:: Required action ::
Go through the records and report each line in which the word "will" occurs.

:: Data under study ::
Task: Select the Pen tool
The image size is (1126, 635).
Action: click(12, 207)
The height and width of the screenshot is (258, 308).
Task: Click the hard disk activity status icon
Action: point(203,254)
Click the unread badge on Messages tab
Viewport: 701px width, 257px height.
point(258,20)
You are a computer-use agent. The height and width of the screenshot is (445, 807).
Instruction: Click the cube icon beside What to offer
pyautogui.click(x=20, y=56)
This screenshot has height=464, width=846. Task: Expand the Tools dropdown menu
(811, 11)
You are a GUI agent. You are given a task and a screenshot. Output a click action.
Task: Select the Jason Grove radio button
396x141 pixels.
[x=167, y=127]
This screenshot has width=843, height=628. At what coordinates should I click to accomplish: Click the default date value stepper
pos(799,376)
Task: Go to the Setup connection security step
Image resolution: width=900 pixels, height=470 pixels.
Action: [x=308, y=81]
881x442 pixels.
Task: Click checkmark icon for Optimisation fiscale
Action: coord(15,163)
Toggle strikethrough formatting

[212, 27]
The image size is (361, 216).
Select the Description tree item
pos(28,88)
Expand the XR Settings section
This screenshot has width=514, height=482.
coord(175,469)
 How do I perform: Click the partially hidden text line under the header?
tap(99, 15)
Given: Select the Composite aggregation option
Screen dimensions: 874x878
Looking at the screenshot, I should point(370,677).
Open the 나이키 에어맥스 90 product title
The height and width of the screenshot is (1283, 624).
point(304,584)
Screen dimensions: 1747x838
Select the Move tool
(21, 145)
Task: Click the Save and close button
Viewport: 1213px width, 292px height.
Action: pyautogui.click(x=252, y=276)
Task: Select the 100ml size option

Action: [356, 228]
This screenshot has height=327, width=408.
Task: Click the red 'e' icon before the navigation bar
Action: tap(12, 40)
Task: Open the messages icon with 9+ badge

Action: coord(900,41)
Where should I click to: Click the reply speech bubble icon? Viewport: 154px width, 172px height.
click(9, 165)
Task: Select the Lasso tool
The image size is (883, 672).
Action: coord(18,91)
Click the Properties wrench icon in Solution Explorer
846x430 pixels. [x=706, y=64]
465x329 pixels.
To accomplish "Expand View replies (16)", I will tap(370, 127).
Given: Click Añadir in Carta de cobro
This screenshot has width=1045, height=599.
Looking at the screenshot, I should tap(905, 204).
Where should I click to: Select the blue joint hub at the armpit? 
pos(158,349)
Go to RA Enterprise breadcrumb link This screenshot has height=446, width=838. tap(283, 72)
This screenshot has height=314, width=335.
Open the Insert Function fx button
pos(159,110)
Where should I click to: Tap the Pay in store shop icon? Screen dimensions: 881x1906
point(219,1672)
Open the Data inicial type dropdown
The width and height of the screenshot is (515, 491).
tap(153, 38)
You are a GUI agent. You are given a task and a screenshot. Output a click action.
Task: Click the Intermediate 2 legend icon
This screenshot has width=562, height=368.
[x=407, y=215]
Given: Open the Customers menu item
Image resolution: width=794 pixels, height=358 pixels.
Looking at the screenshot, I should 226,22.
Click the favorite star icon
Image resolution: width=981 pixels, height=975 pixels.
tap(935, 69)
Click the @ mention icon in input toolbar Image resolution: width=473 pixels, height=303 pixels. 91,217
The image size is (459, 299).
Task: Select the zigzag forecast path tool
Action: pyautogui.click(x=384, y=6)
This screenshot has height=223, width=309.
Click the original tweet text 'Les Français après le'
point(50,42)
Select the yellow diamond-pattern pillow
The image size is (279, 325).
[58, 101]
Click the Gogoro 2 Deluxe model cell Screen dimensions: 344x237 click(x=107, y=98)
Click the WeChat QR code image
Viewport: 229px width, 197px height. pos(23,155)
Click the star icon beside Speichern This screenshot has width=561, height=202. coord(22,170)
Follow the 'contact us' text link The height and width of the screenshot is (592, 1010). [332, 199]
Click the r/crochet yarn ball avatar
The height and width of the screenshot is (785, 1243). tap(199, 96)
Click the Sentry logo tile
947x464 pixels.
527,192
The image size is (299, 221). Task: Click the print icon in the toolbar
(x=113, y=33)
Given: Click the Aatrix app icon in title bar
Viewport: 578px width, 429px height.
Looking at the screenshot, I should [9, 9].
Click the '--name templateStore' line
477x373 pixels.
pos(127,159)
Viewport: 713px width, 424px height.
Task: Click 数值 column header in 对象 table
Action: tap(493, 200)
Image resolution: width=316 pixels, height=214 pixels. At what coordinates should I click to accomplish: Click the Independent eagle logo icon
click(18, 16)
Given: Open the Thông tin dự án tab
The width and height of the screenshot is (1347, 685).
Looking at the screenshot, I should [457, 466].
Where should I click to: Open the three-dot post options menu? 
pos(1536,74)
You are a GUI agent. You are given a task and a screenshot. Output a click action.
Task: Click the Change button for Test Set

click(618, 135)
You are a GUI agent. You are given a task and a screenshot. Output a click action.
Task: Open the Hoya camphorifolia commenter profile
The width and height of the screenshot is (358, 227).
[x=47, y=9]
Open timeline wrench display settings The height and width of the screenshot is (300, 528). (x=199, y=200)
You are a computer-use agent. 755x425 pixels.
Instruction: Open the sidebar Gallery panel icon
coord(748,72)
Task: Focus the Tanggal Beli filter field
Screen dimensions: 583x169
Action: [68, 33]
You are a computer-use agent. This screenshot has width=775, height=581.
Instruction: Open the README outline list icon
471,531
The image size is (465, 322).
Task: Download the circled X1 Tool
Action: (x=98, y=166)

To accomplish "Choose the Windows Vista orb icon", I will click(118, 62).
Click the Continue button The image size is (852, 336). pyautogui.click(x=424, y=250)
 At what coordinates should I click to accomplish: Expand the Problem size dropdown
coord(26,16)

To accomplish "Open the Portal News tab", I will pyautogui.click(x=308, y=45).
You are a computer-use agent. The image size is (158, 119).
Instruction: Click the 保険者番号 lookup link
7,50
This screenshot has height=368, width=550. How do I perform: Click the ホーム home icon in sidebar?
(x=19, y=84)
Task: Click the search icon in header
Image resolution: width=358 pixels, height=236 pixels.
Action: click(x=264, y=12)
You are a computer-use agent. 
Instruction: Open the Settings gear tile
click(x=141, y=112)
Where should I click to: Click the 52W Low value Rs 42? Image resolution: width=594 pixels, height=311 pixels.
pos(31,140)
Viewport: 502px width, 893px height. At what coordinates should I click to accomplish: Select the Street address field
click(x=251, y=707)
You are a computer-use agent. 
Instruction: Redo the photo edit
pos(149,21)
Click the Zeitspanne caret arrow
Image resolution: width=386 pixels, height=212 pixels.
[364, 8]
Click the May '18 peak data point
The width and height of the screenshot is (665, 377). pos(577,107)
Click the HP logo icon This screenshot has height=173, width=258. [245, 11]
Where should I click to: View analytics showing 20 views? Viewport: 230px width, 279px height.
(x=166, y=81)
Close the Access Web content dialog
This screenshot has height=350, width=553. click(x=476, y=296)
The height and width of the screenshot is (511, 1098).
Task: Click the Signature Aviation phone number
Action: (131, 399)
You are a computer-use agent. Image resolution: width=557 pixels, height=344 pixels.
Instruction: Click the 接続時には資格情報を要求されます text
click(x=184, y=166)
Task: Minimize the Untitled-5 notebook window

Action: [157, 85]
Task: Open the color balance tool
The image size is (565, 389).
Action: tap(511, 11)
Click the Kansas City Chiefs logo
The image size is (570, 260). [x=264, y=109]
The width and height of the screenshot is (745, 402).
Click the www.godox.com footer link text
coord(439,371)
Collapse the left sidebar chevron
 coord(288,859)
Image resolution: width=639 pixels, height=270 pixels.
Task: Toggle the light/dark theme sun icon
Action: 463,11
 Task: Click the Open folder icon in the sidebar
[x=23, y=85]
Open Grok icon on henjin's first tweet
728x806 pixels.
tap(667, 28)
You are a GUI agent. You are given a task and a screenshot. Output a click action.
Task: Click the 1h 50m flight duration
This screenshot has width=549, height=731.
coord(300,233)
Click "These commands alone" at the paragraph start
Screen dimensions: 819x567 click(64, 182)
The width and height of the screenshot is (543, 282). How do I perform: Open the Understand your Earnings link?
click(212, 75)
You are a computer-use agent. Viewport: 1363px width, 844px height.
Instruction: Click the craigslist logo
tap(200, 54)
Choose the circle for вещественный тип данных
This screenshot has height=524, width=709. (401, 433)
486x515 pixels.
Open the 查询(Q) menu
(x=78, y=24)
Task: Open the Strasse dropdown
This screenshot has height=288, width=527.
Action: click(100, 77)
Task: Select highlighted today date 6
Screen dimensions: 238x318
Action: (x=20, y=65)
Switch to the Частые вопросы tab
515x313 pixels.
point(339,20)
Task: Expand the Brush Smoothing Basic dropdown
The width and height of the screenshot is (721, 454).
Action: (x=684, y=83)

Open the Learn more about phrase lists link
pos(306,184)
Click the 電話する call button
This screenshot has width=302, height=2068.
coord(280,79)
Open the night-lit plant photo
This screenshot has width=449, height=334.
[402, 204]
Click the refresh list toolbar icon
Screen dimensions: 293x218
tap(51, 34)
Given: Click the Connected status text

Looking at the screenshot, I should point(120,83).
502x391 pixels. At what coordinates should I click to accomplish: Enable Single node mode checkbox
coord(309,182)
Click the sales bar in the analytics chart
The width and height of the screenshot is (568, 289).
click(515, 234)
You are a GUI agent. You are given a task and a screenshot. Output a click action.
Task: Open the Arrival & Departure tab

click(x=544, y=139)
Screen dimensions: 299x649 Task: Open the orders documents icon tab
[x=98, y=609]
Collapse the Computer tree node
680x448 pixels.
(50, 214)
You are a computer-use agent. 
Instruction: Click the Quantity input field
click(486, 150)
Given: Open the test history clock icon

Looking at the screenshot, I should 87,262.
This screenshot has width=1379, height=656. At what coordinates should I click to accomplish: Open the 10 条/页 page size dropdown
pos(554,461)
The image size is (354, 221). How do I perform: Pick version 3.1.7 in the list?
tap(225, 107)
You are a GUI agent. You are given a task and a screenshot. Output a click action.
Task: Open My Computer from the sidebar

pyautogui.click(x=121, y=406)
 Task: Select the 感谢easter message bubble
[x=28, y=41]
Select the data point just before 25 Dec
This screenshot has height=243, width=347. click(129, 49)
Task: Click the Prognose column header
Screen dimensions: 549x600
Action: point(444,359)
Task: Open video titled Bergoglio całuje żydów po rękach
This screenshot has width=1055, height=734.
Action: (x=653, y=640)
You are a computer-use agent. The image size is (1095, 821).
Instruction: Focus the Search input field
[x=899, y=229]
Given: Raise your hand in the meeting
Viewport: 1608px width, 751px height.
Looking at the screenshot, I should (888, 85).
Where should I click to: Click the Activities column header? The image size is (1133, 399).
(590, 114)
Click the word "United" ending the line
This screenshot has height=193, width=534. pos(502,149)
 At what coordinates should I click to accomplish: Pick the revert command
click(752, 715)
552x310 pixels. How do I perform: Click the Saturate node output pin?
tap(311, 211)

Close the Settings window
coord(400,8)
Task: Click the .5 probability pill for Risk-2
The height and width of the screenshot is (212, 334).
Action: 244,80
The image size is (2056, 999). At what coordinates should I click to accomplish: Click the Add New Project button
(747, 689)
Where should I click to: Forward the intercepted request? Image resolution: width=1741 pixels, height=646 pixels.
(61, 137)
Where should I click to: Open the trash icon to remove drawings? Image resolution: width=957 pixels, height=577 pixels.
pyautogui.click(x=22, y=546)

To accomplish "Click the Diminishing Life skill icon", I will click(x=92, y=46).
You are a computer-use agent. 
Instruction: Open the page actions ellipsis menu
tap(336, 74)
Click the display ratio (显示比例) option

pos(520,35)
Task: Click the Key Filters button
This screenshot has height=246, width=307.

:: Finished task ::
To accomplish "Expand View replies (16)", I will tap(370, 127).
To accomplish "Choose the Windows Vista orb icon", I will click(118, 62).
To accomplish "Open the Portal News tab", I will pyautogui.click(x=308, y=45).
To accomplish "Click the Diminishing Life skill icon", I will click(x=92, y=46).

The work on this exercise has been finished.